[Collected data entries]
========================

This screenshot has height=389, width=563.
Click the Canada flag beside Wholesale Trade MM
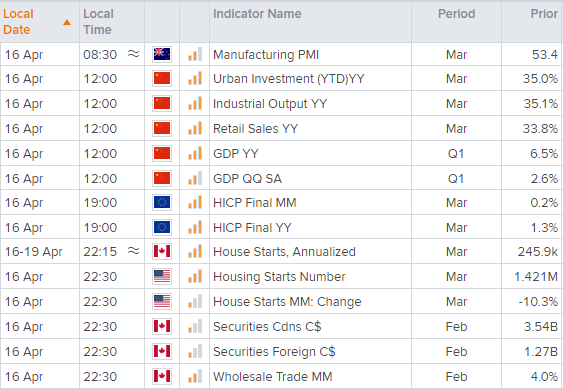pyautogui.click(x=162, y=376)
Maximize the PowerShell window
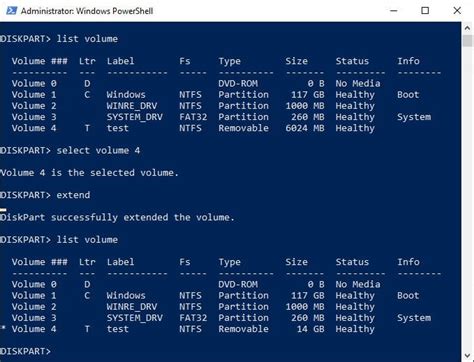This screenshot has width=474, height=362. [425, 11]
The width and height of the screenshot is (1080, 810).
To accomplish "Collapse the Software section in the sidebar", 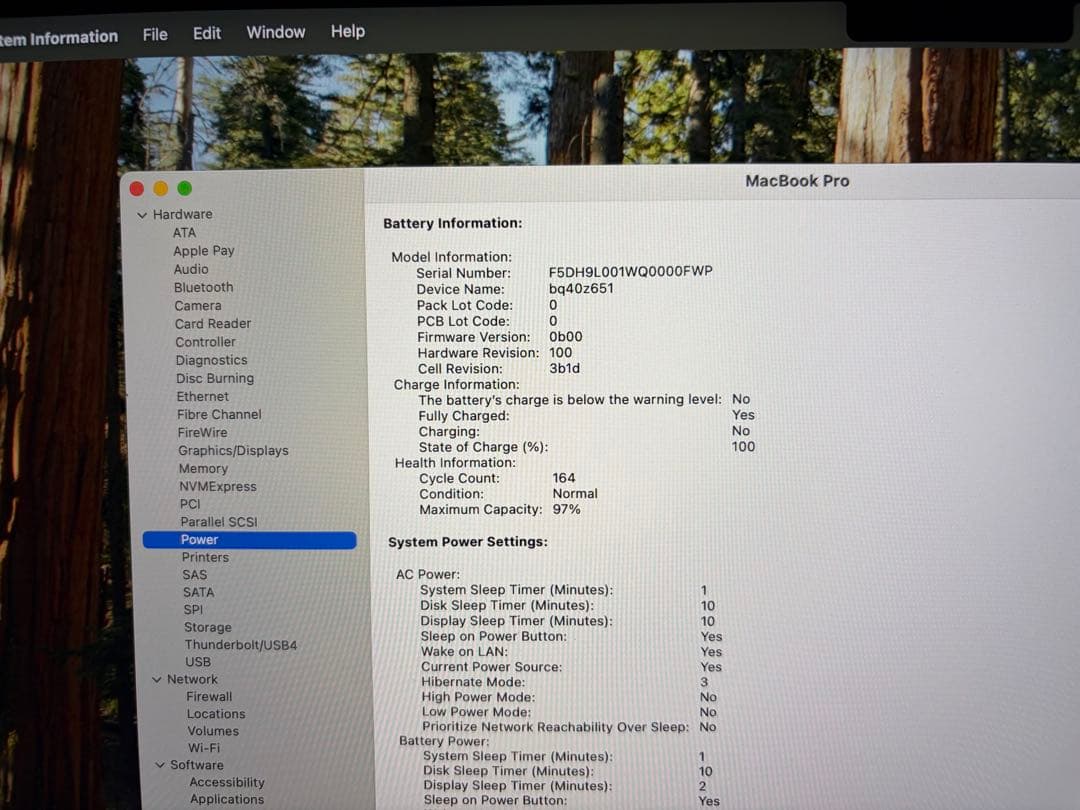I will (161, 764).
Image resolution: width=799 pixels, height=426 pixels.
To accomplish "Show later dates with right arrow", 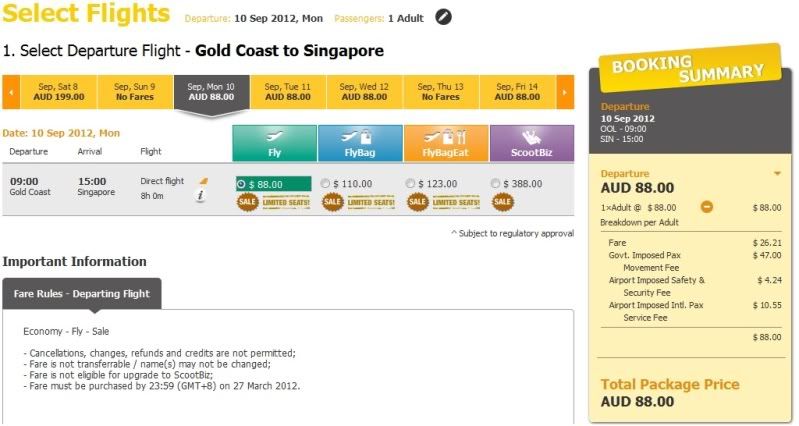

========================

__What to produce__: Set down only the lines running from the line with "Image resolution: width=799" to the end of the entries, inclusive; omit every picture.

__Response area__:
Image resolution: width=799 pixels, height=426 pixels.
To accomplish "Show later dates with right arrow", 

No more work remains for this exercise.